Mike Banner

Personal information
- Full name: Mike Banner
- Date of birth: October 20, 1984 (age 41)
- Place of birth: Washington, D.C., United States
- Height: 5 ft 9 in (1.75 m)
- Position(s): Midfielder, Left Back

College career
- Years: Team / Apps / (Gls)
- 2002: Georgetown Hoyas
- 2003–2006: SIU Edwardsville Cougars

Senior career*
- Years: Team / Apps / (Gls)
- 2007–2011: Chicago Fire / 54 / (3)
- 2012–2013: FF Jaro / 48 / (4)
- 2014: FC Edmonton / 2 / (0)
- 2016: KPV / 22 / (0)

= Mike Banner =

American soccer player

Mike Banner (born October 20, 1984) is an American former professional soccer player who is currently retired.

==Career==

===College===
Born in Washington, D.C., Banner attended Gonzaga College High School and began his collegiate soccer career at Georgetown University in 2002. He played in 18 matches during his freshman season for the Hoyas, starting 13 games, but transferred to Southern Illinois University, Edwardsville the following season.
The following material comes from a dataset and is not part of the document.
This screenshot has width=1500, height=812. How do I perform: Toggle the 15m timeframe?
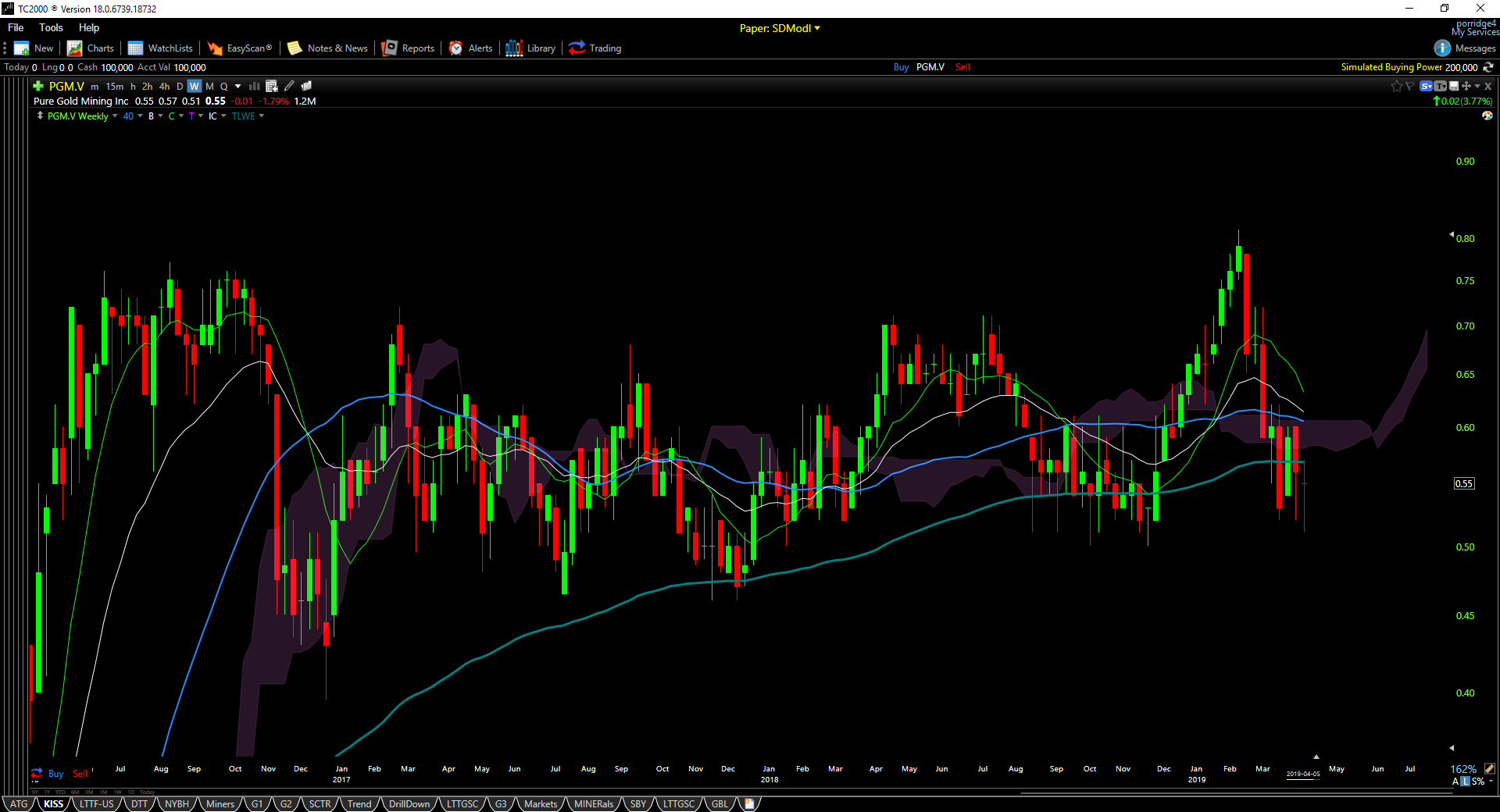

After sitting out a season he went on to play three more seasons for the Cougars, appearing in 56 matches during his career, scoring 18 goals along the way, and being awarded first team NCAA All-American.

===Professional===
Banner was drafted in the third round, 34th overall, by the Chicago Fire in the 2007 MLS SuperDraft. He stayed with Chicago for five seasons. In January 2012, the club announced that Banner would not return for the 2012 season.
 He later signed with the Illinois Piasa indoor soccer team.
 In March 2012, Banner signed a two-year contract with Finnish Veikkausliiga side FF Jaro.

Banner signed with FC Edmonton ahead of the 2014 season.